Fungi May Not Have Been The First Terrestrial Organism

Fungi May Not Have Been The First Terrestrial Organism

“Discernment is critical to the upholding of Truth, with the bombardment of information available in the 21st century ” -William Padilla-Brown

Over the past 4 years I have been working with mushrooms, and studying fungi. Last year began experimenting with the cultivation of Spirulina a cyanobacteria, referred to as microalgae, or marine phytoplankton.  My interest in microalgae has grown recently due to the discovery that I could use them in my mushroom grow rooms to cycle the co2 the mushrooms produce in a closed loop system. Over the past 4 months I have been studying micro algae, things I discovered clashed with my previous understanding of phylogenetics(Evolutionary History).

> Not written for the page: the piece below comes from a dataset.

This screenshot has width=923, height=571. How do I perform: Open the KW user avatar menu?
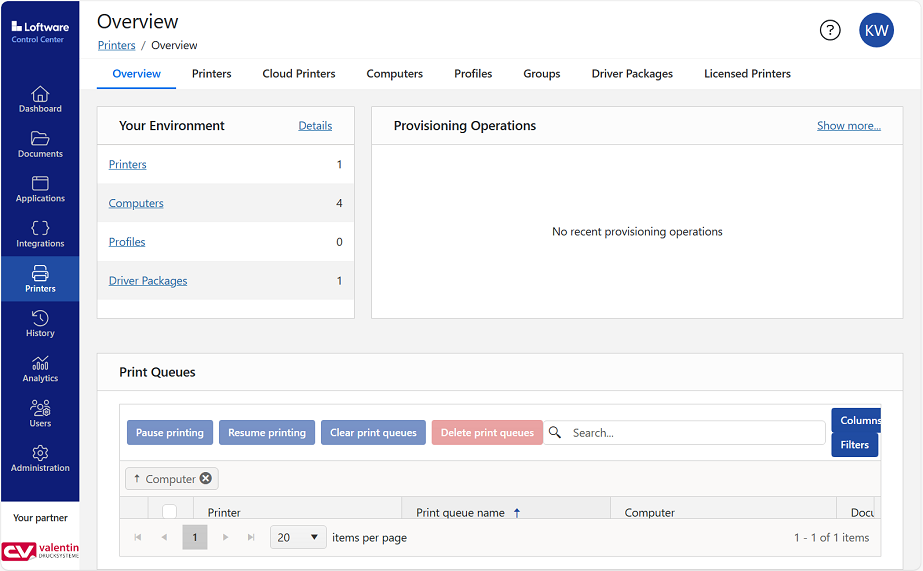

Being that I’m interested in Mushrooms everyone always shows me anything Paul Stamets does. While listening to one of Stamets Ted talks he said “Most of you may not know that fungi were the first organisms to come to land. They came to land 1.3 billion years ago, and plants followed several hundred million years later.”  I took this to be Truth, as I backed this statement with molecular research done by Blair Hedges at Penn State in 2001 (1), which states “One of the first steps toward the colonization of land by eukaryotes may have been the formation of a lichen symbiosis, perhaps an endosymbiosis of a fungus and a unicellular cyanobacterium. Presumably, this would have led to other symbioses between fungi and phototrophs. Lichens and free-living cyanobacteria, often with bryophytic plants, form a biological crust in harsh terrestrial environments today and may have done so in the Neoproterozoic (900 to 544 Million years ago) or even earlier, perhaps along with extremophilic animals such as tardigrades”

In the early Archean Eons of the Precambrian period the first living organisms developed in the waters of our Planet. All life at the beginning was bacterial converting the inorganic elements into organic compounds. The first photosynthesizing organisms were a group of bacteria known as the cyanobacteria. Mounded colonies of cyanobacteria collected sediment that reacted with calcium carbonate in the water creating limestone called stromatolites. Stromatolites have been found as fossils in early Archean rocks of South Africa and western Australia.(2)

Blair Hedge’s molecular research states Cyanobacteria formed around 2.6 billion years ago (3)  Yet the oldest fossils ever discovered are Cyanobacteria formed around the Eoarchean  eon (4 to 3.6 billion years ago) (4) Cyanobacteria which can be blue, green, red, or pink, can, and do grow on land. Pink cyanobacteria commonly grows on GreenHouse panes.(5) Bacteria, possibly the Cyanobacteria were the first organisms on land.